= WORK ITEM =
Reproduce the data below word for word, starting with the line that contains "The height and width of the screenshot is (506, 900)." and going on through the line that contains "code-line: 34 is", both included. Leave the pictures out of your answer.

#### DATA FOR ANALYSIS ####

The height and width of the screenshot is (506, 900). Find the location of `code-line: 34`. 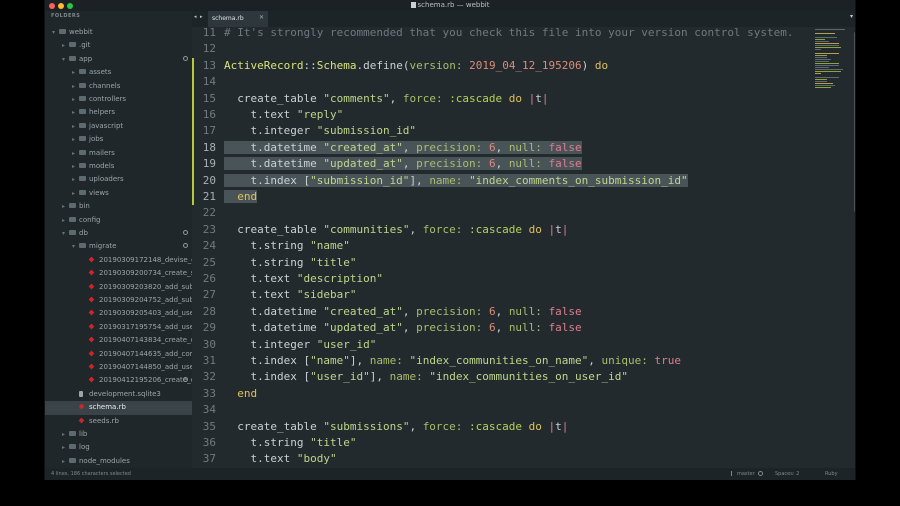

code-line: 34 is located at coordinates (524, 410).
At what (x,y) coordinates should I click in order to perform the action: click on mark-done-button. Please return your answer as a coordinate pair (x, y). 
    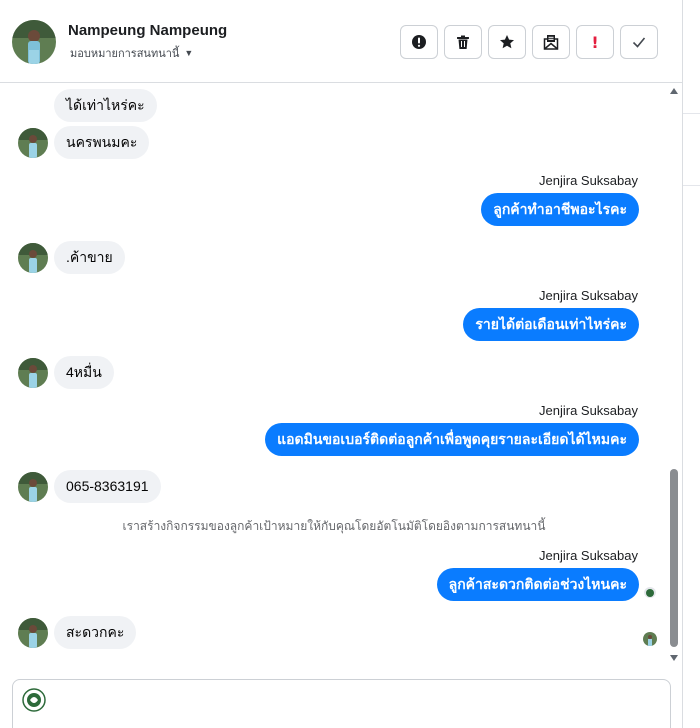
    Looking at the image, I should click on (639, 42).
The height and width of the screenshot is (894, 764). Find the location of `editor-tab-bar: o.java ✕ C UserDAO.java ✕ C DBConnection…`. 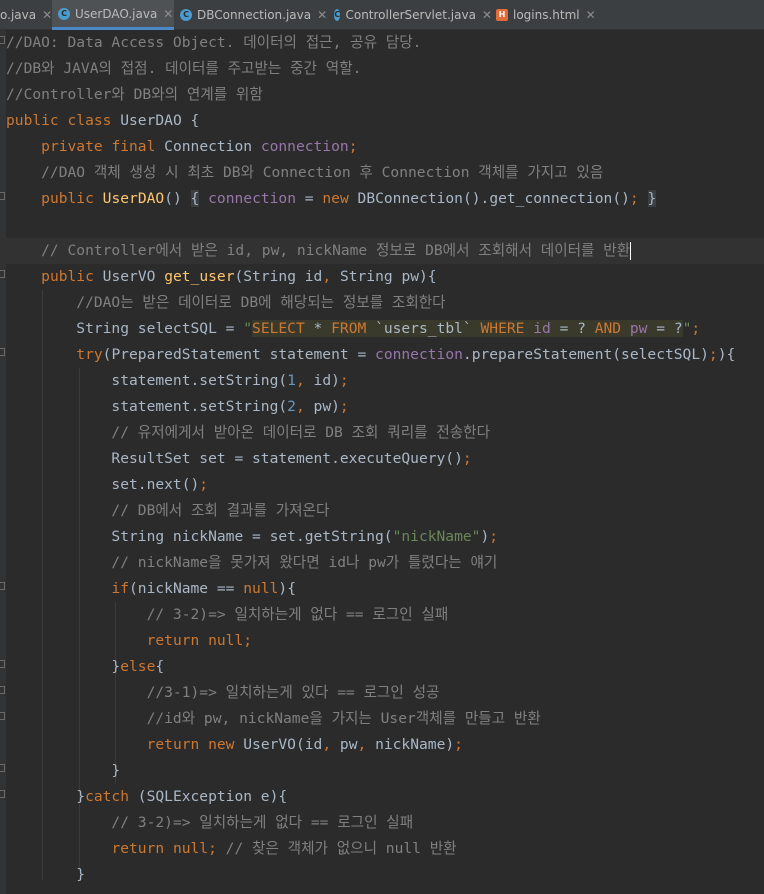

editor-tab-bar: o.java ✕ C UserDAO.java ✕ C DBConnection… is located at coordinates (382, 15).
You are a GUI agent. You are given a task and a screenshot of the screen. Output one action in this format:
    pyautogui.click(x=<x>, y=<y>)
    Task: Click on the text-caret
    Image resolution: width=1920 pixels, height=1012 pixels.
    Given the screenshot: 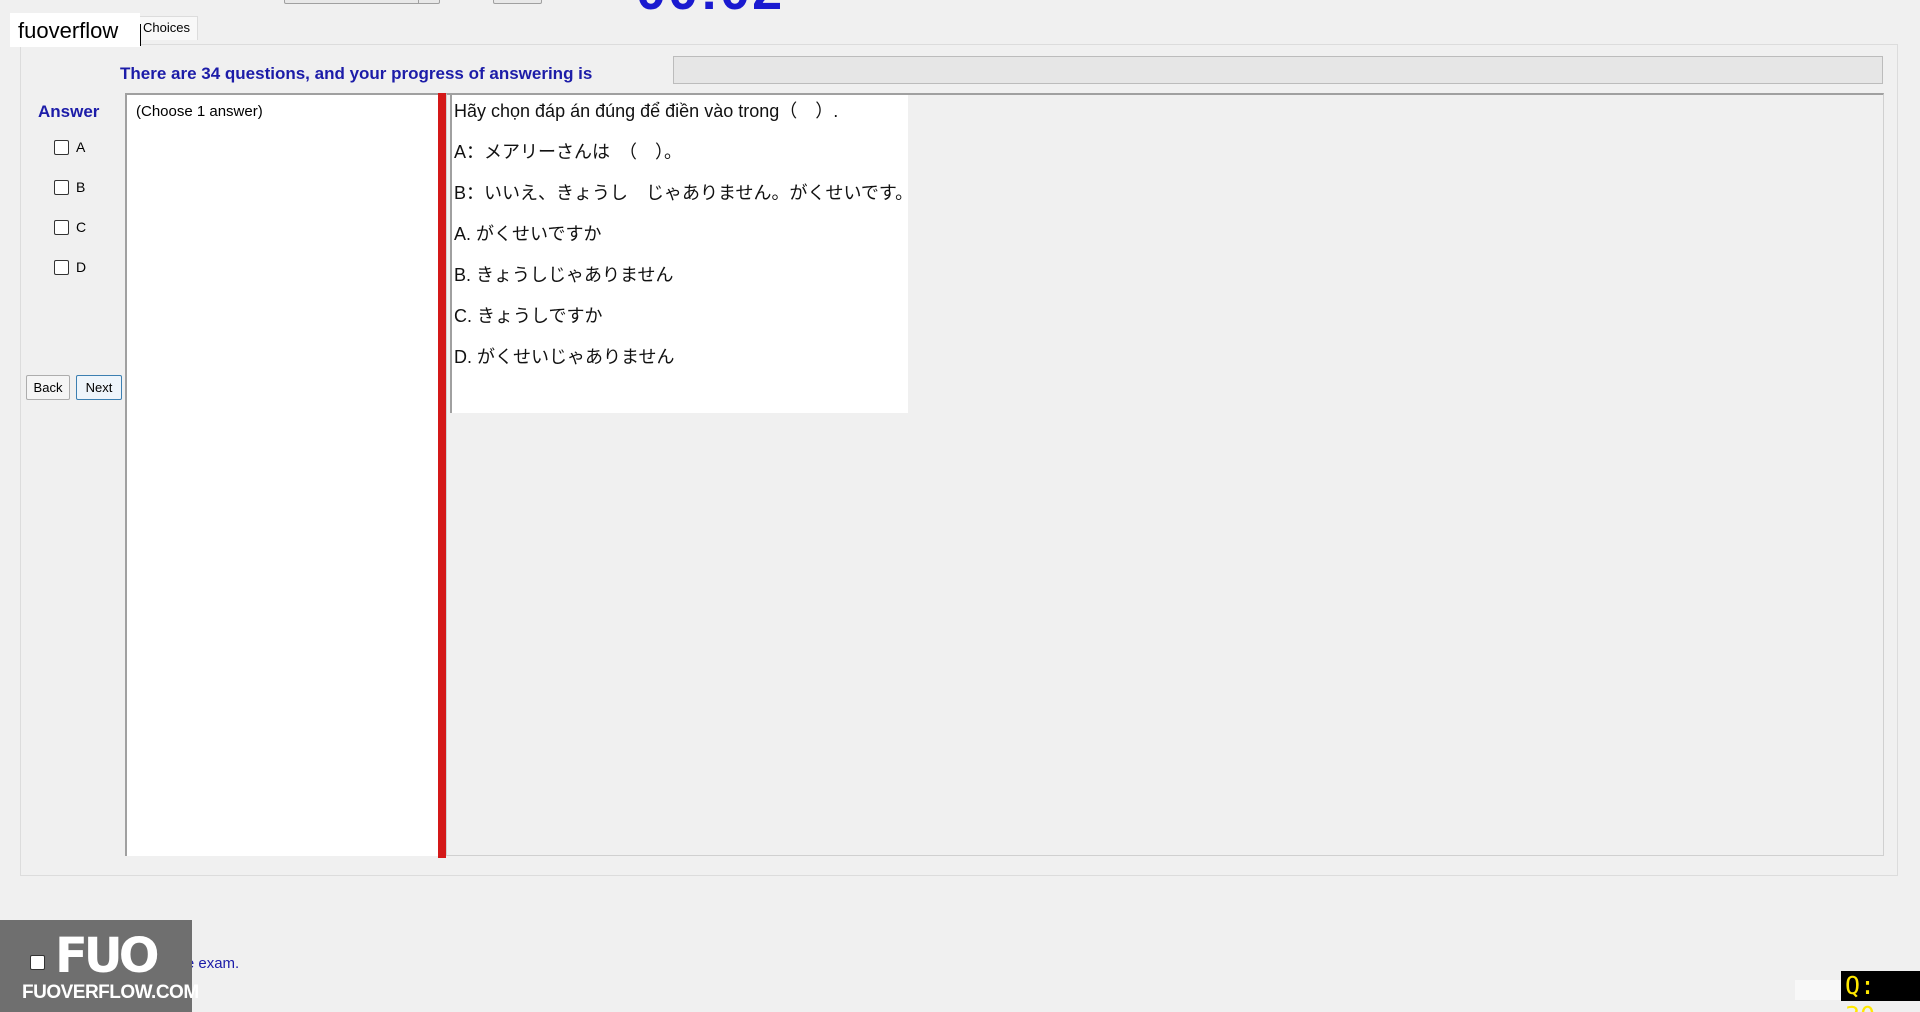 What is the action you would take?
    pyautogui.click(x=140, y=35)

####
#### DATA FOR ANALYSIS ####

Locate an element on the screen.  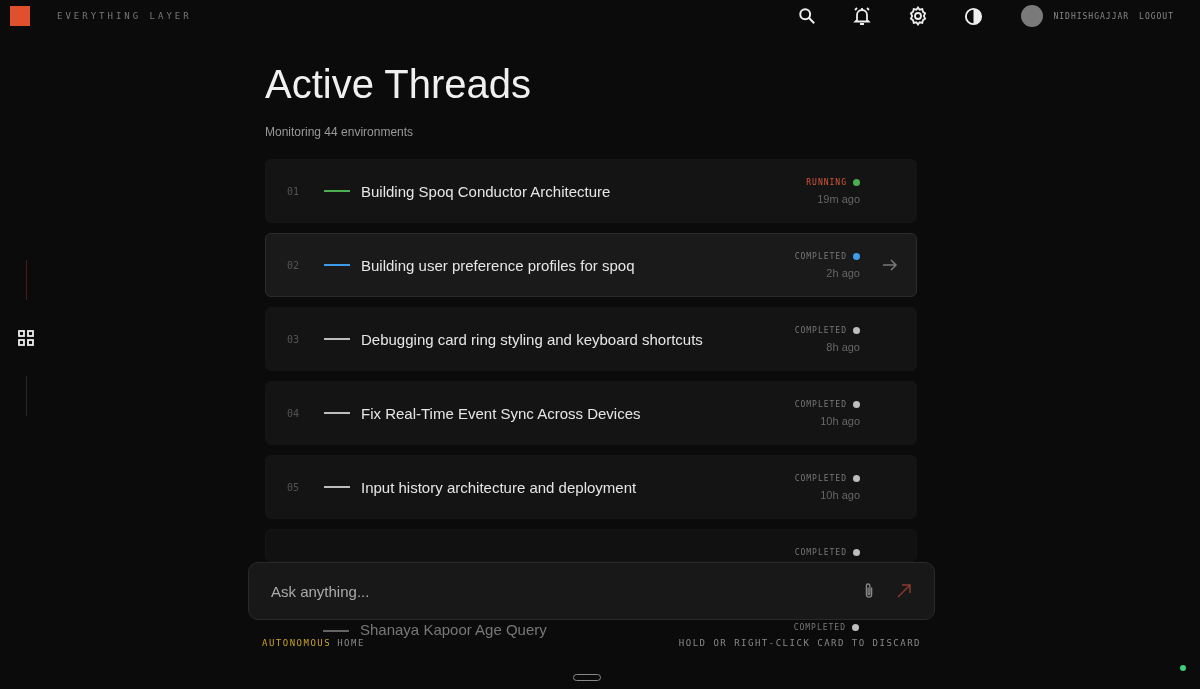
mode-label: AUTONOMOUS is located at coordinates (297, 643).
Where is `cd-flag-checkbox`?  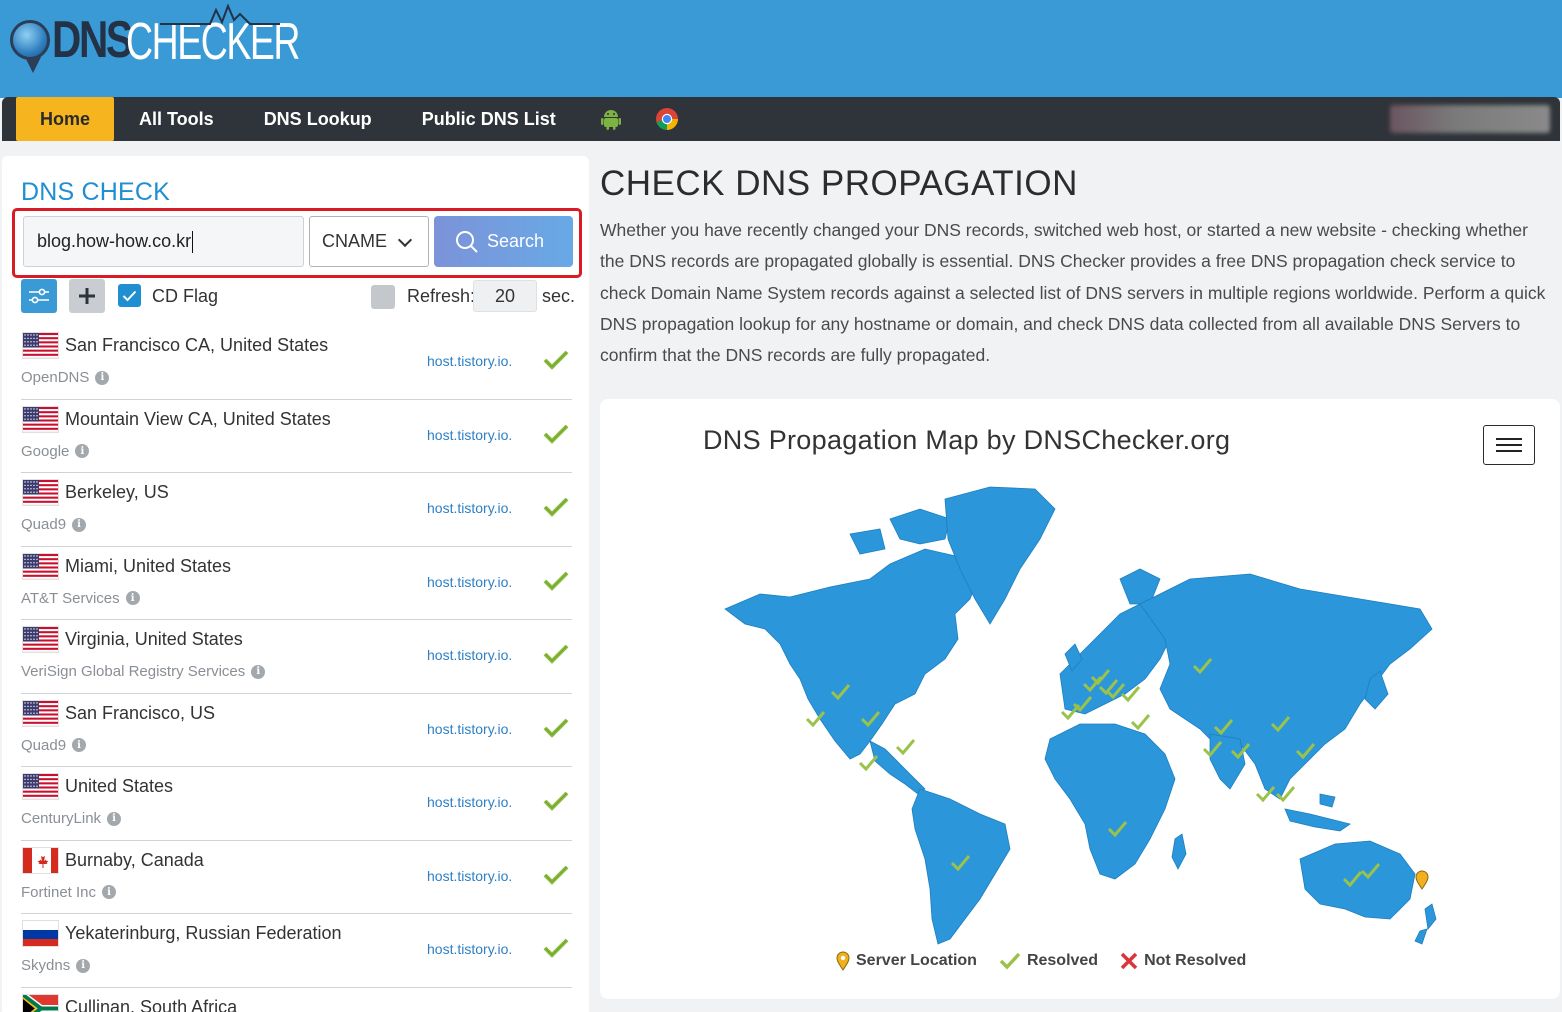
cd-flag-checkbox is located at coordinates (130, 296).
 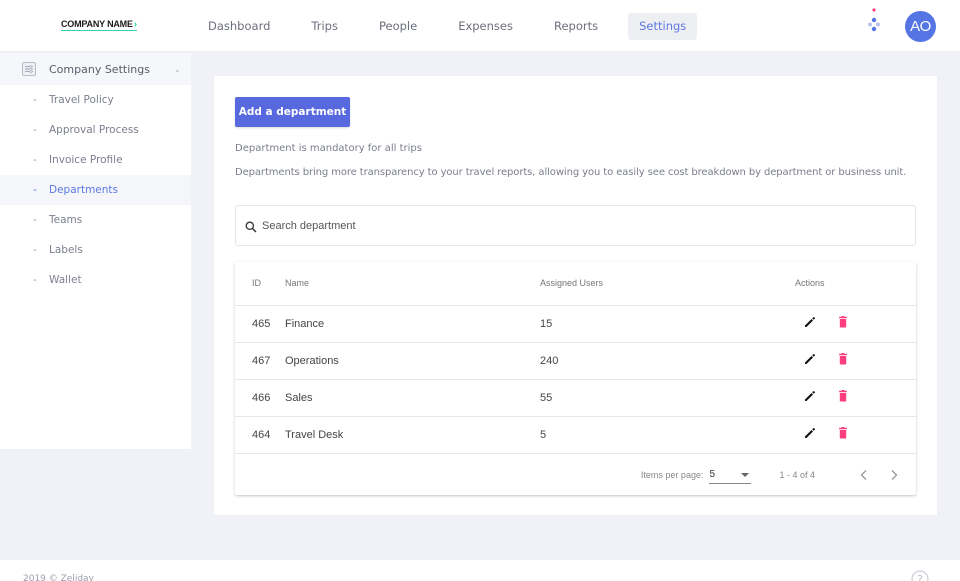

####
#### DATA FOR ANALYSIS ####

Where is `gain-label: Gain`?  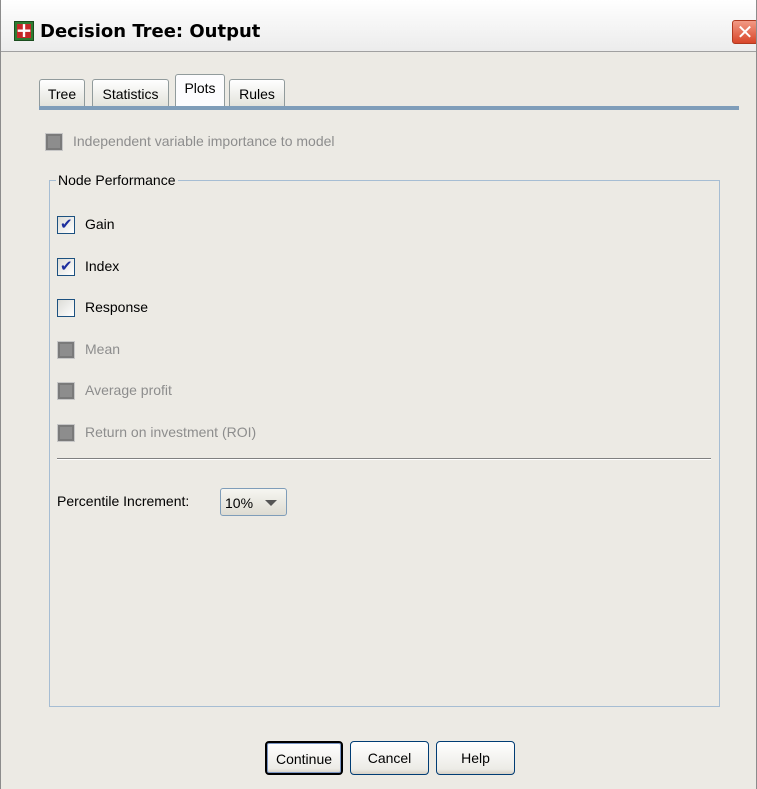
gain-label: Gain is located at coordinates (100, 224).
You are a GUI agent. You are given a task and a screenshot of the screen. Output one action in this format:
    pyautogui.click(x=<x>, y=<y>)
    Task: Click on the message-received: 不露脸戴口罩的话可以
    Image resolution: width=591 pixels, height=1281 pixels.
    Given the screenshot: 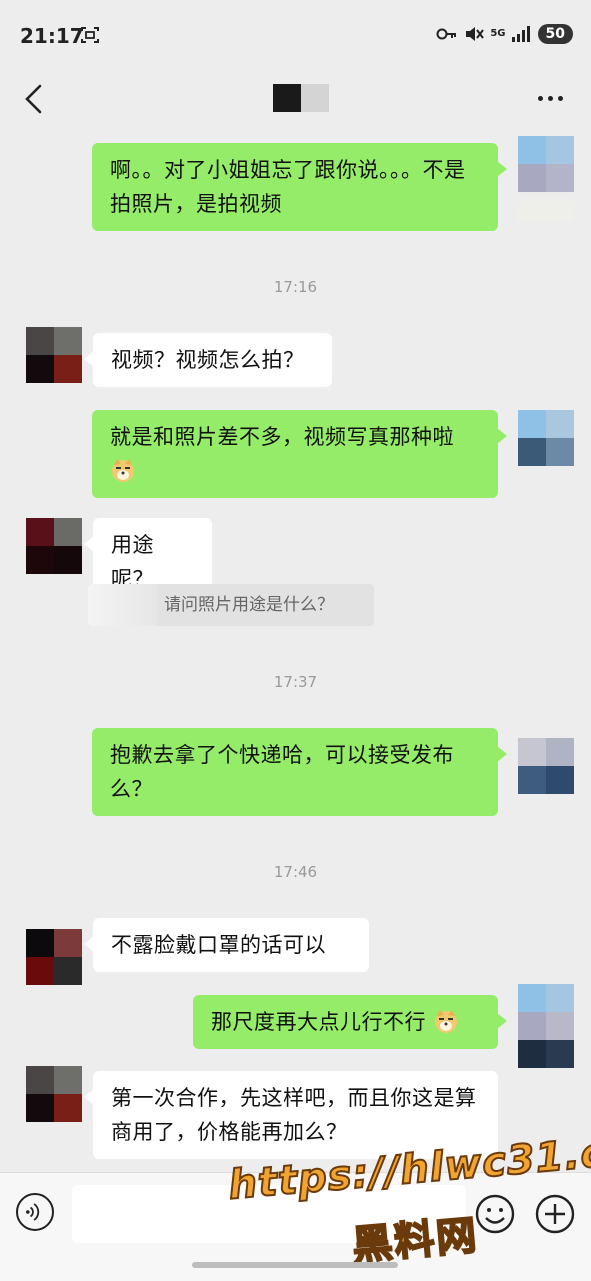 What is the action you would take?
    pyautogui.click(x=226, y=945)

####

= SOLUTION TO THIS PROBLEM =
The height and width of the screenshot is (506, 900). Find the location of `code-line: 34`. 

code-line: 34 is located at coordinates (524, 410).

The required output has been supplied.